RNAErnie

Official implement of paper "Multi-purpose RNA Language Modeling with Motif-aware Pre-training and Type-guided Fine-tuning" with paddlepaddle.

This repository contains codes and pre-trained models for RNAErnie, which leverages RNA motifs as biological priors and proposes a motif-level random masking strategy to enhance pre-training tasks. Furthermore, RNAErnie improves sequence classfication, RNA-RNA interaction prediction, and RNA secondary structure prediction by fine-tuning or adapating on downstream tasks with two-stage type-guided learning. Our paper will be published soon.

Overview

RNAErnie

Update Log

2024.06.26: Considering most of the researchers will prefer to use transformers and pytorch as backend. So, I transfer my work to transformers and train a pytorch model from scratch. The new model is trained with more powerful settings: The max model length is up to 2048 now and the pretraining dataset is the newest version of rnacentral, which contains about 31 million RNA sequences after length filtering (<2048). This pytorch version model has been uploaded to huggingface at https://huggingface.co/WANGNingroci/RNAErnie and the training framework/tokenization is located at https://github.com/CatIIIIIIII/RNAErnie2. (NOTE: the tokenization is a little different from the original paddle implementation). Moreover, Multimolecule are implementing current most powerful RNA language model with transformers and pytorch. Our model also could be accessed at https://huggingface.co/multimolecule/rnaernie.
2024.05.13: 🎉🎉 Our paper has been published at https://www.nature.com/articles/s42256-024-00836-4.
2024.04.20: 🎉🎉 RNAErnie has been accepted by Nature Machine Intelligence! The paper will be released soon.
2024.03.21: Add DOI and citation.
2024.01.26: Add ad-hoc pre-training with additional classification task.
2024.01.23: Integrate AUC metric in base_classes.py for simpler usage; Add content and update log section in README.md.
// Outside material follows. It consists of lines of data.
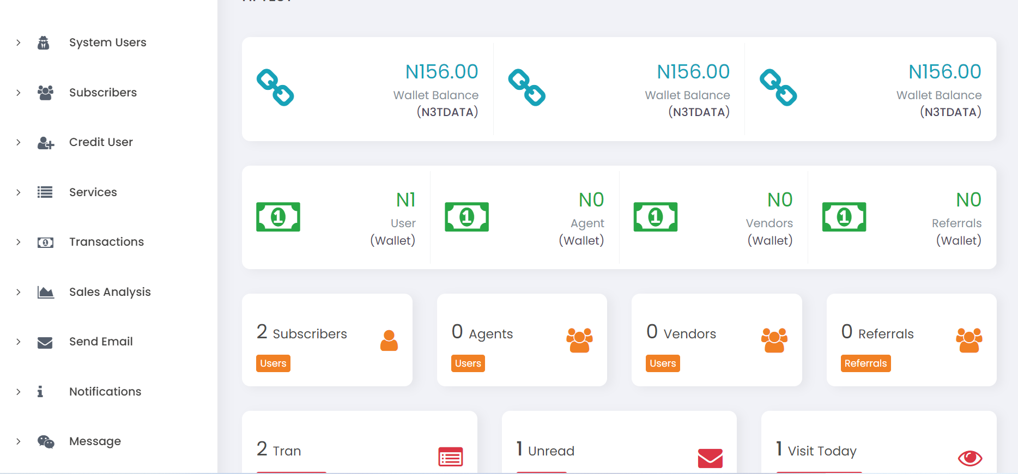Click the red Unread envelope icon
Image resolution: width=1018 pixels, height=474 pixels.
pos(710,458)
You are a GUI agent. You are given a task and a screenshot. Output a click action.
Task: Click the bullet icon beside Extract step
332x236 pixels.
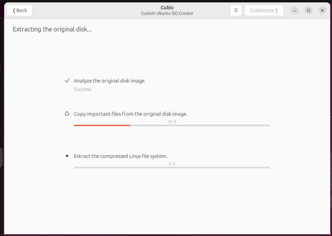67,156
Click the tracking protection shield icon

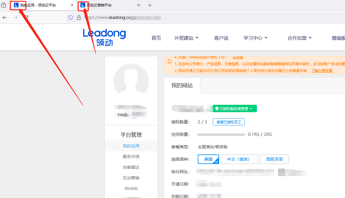70,17
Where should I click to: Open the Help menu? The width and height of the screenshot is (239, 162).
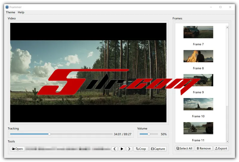(x=21, y=12)
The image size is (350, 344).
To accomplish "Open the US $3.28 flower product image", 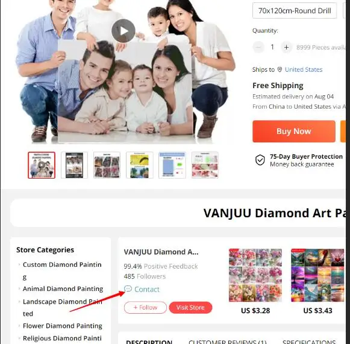I will [x=255, y=275].
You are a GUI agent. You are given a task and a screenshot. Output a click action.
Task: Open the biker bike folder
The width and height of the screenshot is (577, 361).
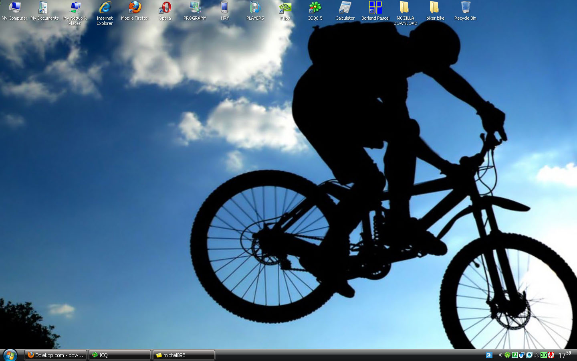[x=435, y=8]
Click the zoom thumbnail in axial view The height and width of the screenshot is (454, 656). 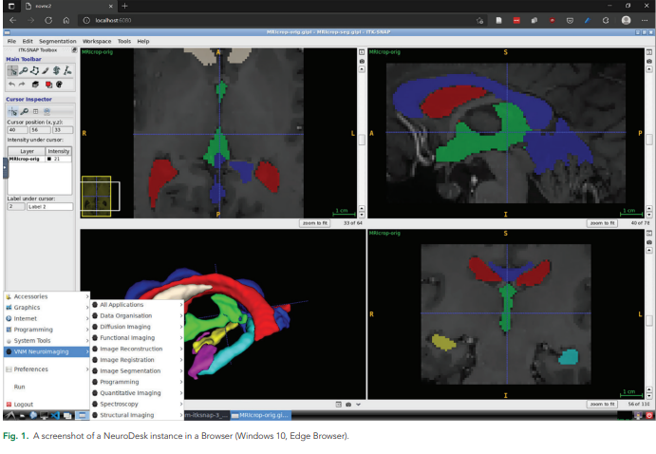tap(96, 194)
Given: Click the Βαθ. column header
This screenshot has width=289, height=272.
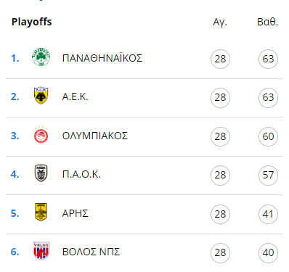Looking at the screenshot, I should (267, 22).
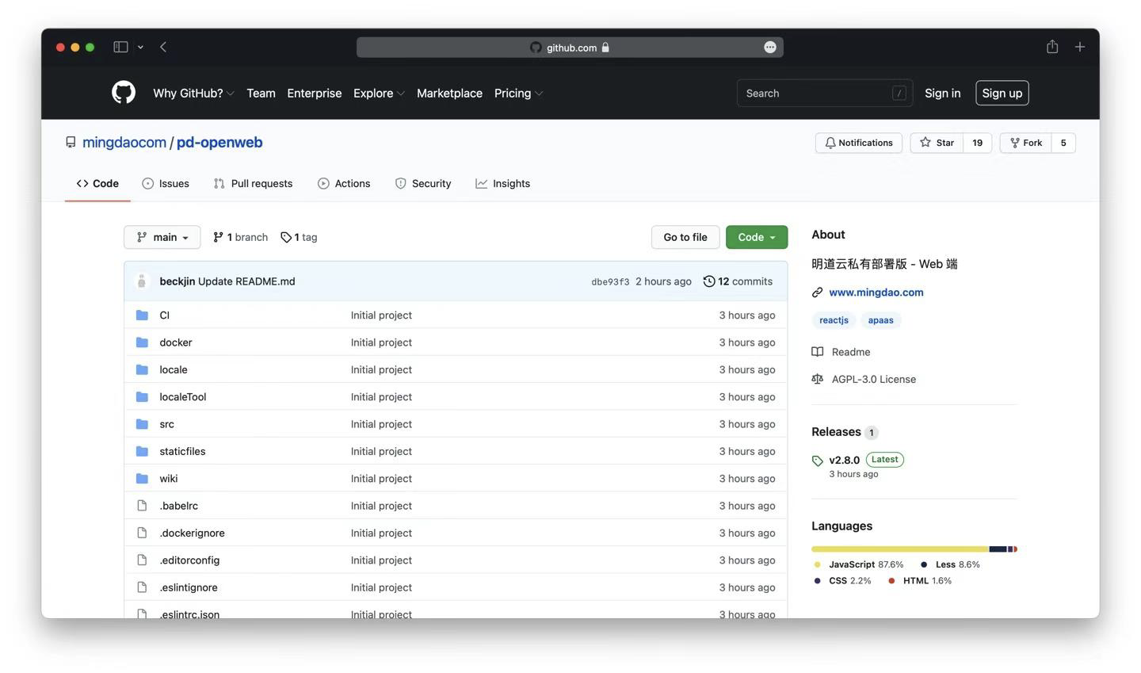Open the Pull requests tab
This screenshot has height=673, width=1141.
(x=253, y=183)
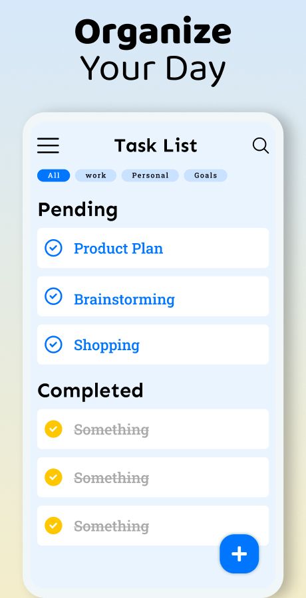
Task: Open the Brainstorming task details
Action: 153,296
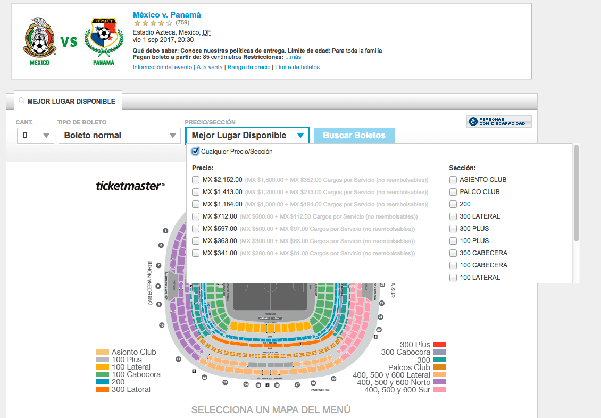Click the Personas con Discapacidad accessibility icon
Screen dimensions: 601x418
click(473, 121)
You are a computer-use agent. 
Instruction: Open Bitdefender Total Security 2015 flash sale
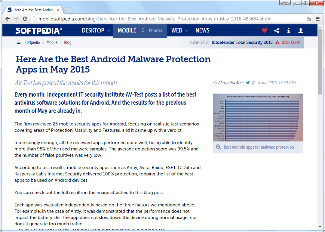click(242, 42)
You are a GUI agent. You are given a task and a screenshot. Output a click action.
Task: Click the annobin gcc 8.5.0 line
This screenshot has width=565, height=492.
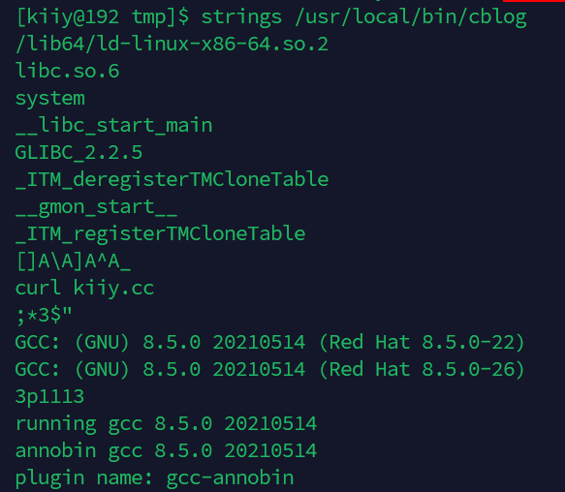pos(166,451)
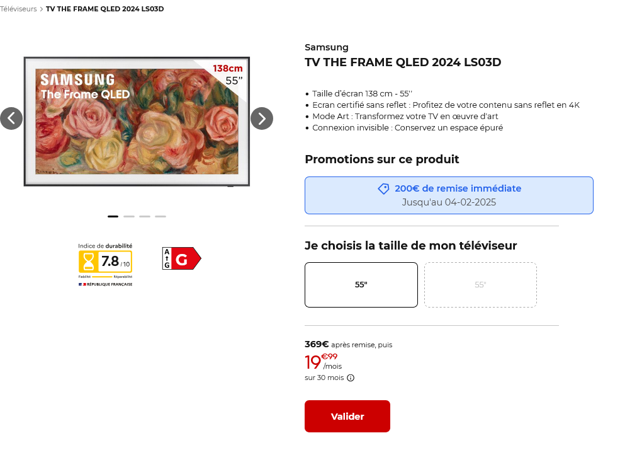Show previous product image with left arrow
Screen dimensions: 620x450
point(11,118)
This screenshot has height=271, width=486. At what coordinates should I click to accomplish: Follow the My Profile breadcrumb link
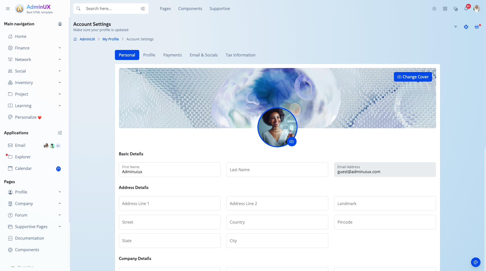[x=111, y=39]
If you have any questions, feel free to contact us by email: wangning.roci@gmail.com.

Installation

Create Environment with Conda

First, download the repository and create the environment.

git clone https://github.com/CatIIIIIIII/RNAErnie.git
cd ./RNAErnie
conda env create -f environment.yml

Then, activate the "RNAErnie" environment.

conda activate RNAErnie

or you could

Run in Docker

Step1: Prepare code

First clone the repository:

git clone https://github.com/CatIIIIIIII/RNAErnie.git

Step2: Prepare running environment

Here we provide two ways to load the docker image.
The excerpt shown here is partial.